▸ WHAT TO PRODUCE
Name every individual person identified by name in the court opinion below, with the role each is given there, if any.

▸ SUPPLIED TEXT
>> begin

Title: Transp. Ins. Co. v. Womack

State: virginia

Issuer: Virginia Supreme Court

Document:

PRESENT: All the Justices  
 
TRANSPORTATION INSURANCE COMPANY 
 
 
 
OPINION BY 
v.  Record No. 112283 
JUSTICE LEROY F. MILLETTE 
 
 
 
November 1, 2012 
SHEILA WOMACK 
 
 
FROM THE CIRCUIT COURT OF THE CITY OF RICHMOND 
Margaret P. Spencer, Judge 
 
 
In this appeal we determine that the circuit court erred 
in extending summary judgment entered against a defendant 
motorist to likewise bind the underinsured motorist (UIM) 
insurance carrier.  Despite the UIM carrier's reliance on the 
defendant and her liability insurer to mount a defense, the UIM 
insurance carrier retains its own right to defend in the event 
that the interests of the UIM insurance carrier and the 
defendant or her liability insurer diverge.

>> end

▸ DATA EXCERPTS
>> begin

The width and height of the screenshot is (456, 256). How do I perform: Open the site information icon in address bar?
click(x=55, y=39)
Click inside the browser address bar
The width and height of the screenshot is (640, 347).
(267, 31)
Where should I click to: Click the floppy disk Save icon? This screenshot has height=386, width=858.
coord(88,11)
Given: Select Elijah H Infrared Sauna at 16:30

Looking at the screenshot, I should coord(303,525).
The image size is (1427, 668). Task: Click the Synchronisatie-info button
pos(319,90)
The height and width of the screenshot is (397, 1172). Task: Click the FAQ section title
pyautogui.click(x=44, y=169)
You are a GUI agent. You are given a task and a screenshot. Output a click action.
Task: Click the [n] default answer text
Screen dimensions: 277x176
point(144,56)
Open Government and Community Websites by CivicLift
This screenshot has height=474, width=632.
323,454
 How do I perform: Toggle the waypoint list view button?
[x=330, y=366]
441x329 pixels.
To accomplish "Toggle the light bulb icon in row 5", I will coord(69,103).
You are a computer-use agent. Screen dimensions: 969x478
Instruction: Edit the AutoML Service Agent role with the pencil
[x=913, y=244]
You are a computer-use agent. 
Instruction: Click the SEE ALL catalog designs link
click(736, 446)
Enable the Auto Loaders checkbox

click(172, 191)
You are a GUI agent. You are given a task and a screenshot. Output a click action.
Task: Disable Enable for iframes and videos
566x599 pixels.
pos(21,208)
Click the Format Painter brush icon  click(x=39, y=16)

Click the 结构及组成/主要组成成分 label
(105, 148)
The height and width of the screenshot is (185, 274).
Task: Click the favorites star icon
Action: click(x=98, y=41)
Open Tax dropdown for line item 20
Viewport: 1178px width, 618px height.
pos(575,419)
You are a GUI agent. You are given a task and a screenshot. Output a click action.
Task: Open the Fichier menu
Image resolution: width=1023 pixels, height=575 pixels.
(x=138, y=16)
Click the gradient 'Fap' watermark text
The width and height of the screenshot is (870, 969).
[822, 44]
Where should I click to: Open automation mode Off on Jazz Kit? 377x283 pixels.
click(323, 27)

>> end

▸ COMPLETED EXERCISE
- Leroy F. Millette, the Justice who wrote the opinion
- Sheila Womack, the party opposing Transportation Insurance Company
- Margaret P. Spencer, the Judge of the Circuit Court of the City of Richmond